# Unchained Tuple Types

The `asserts`

syntax introduced with TS 3.7 allows us to interleave mutative runtime code with type annotations to express type mutations in a powerful way.

This allows us to do away with the chaining syntax as described in my earlier article, **Chained Tuple Types**, and express our Set mutations in a much more familiar iterative way:

```
const set: Set = new Set();
set.insert(2);
set.insert(4);
set.insert(8);
set.remove(4);
const hasResult1 = set.has(8); // :: true
const hasResult2 = set.has(4); // :: false
const result = set.value(); // :: [2, 8]
```

This pattern allows us to simulate dependent types that additionally depend on control-flow analysis. That is, we can facilitate the type-level reasoning that because we inserted `4`

and then removed it, it is not present when we serialize the result.

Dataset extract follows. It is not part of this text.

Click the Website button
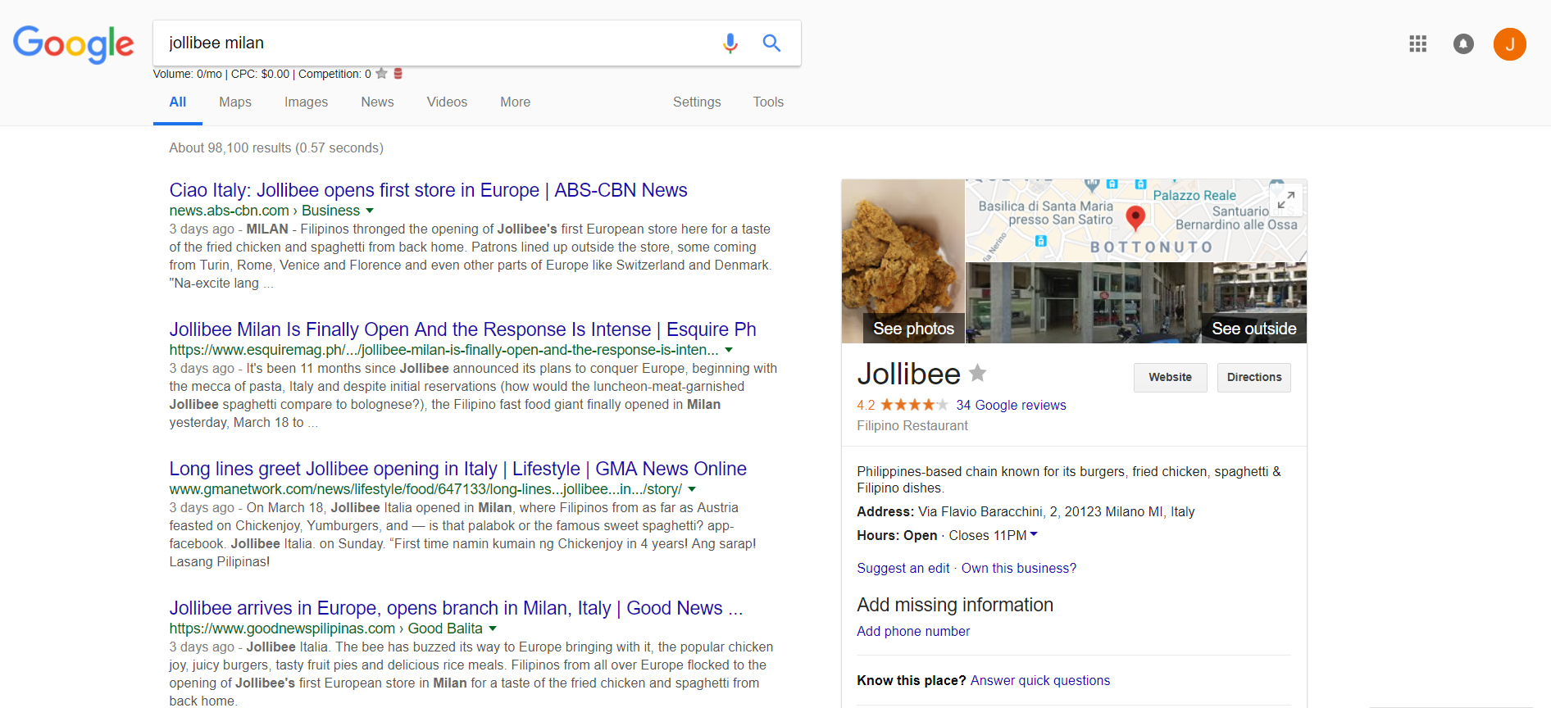 point(1170,378)
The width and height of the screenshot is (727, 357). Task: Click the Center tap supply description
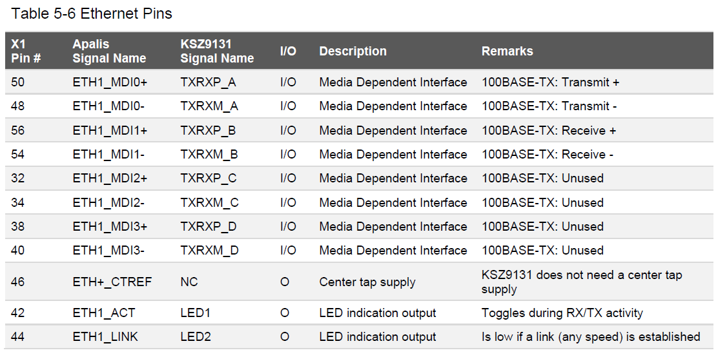point(367,282)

I am not familiar with other mainstream programming languages that can express such a deep level of type safety and compile-time inference.

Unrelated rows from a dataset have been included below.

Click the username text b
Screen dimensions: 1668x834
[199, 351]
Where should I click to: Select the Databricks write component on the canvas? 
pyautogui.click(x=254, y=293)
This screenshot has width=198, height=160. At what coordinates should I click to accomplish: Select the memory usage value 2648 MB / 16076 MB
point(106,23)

## Addendum: The Gritty Details

Using the `Filter`

and `Has`

utility types discussed in previous articles, as follows is the updated implementation of `Set`

which utilizes the `asserts`

capability.

```
type Filter<T extends unknown[], N> = T extends []
? []
: T extends [infer H, ...infer R]
? H extends N
? Filter<R, N>
: [H, ...Filter<R, N>]
: T;
type Has<T extends unknown[], X> = X extends T[number] ? true : false;
export class Set<Elements extends number[] = []> {
private elements: number[] = [];
public insert<SpecificValue extends number>(
x: SpecificValue
): asserts this is Has<
this extends Set<infer E> ? E : never,
SpecificValue
> extends true
? Set<Elements>
: Set<[...Elements, SpecificValue]> {
this.elements.push(x);
}
public remove<SpecificValue extends number>(
x: SpecificValue
): asserts this is Set<Filter<Elements, SpecificValue>> {
this.elements = this.elements.filter((y) => x === y);
}
public has<SpecificValue extends number>(
x: SpecificValue
): Has<this extends Set<infer E> ? E : never, SpecificValue> {
return this.elements.includes(x) as any;
}
public value(): this extends Set<infer E> ? E : never {
return this.elements as any;
}
}
```

An important part of the above implementation is the “`this extends Set<infer E> ? E : never`

” pattern. One would intuitively think that this should be equivalent to just “`Elements`

”, but this is not so. The former representation bypasses the intersection wall associated with type assertions by interfering with a certain step in the type inference.

### Intersection Wall

All type assertions involving `this`

eventually run into a problem: Because of how the type system is designed, type assertions cannot easily overwrite or contradict the previous type of the object. Instead, an intersection is applied such that all applicable type assertions are applied at once. But because e.g. `[] & [2] & [2, 4]`

is simplified to `never`

, we need to take care that we bypass this intersection problem.